# Start of The input

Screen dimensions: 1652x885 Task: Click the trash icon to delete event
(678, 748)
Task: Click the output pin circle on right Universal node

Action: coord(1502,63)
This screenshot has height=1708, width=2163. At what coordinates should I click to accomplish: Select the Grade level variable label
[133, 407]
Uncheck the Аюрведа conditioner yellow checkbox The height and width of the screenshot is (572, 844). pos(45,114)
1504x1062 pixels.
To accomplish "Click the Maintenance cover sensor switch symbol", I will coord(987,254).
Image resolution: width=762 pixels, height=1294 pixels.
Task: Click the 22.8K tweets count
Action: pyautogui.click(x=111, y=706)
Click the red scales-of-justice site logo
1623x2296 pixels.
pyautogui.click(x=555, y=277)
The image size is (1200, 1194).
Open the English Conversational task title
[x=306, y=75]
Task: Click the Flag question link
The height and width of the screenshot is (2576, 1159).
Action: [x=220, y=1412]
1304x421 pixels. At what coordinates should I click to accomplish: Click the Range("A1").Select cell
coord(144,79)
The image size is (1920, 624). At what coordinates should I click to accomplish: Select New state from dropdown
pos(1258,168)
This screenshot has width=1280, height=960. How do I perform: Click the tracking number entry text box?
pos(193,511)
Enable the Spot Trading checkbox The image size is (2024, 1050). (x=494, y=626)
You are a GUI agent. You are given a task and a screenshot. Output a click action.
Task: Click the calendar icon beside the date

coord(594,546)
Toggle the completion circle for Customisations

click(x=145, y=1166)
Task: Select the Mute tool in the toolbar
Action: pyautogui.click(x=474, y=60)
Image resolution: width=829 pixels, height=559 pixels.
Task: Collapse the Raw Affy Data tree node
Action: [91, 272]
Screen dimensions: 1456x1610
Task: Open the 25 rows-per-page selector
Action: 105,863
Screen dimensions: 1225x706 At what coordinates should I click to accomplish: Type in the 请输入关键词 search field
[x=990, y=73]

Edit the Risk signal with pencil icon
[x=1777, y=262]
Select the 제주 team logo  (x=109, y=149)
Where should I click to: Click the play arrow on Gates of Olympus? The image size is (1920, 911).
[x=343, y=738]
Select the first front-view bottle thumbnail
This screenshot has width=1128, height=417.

# End of The input

Directions for this task:
Find each line in the records that contains the string "what" and copy those lines.

Right answer:
This screenshot has height=1708, width=2163. At what coordinates should I click to accomplish: Select the Grade level variable label
1304x421 pixels. At what coordinates should I click to accomplish: Click the Range("A1").Select cell
The image size is (1920, 624). At what coordinates should I click to accomplish: Select New state from dropdown
Screen dimensions: 1225x706 At what coordinates should I click to accomplish: Type in the 请输入关键词 search field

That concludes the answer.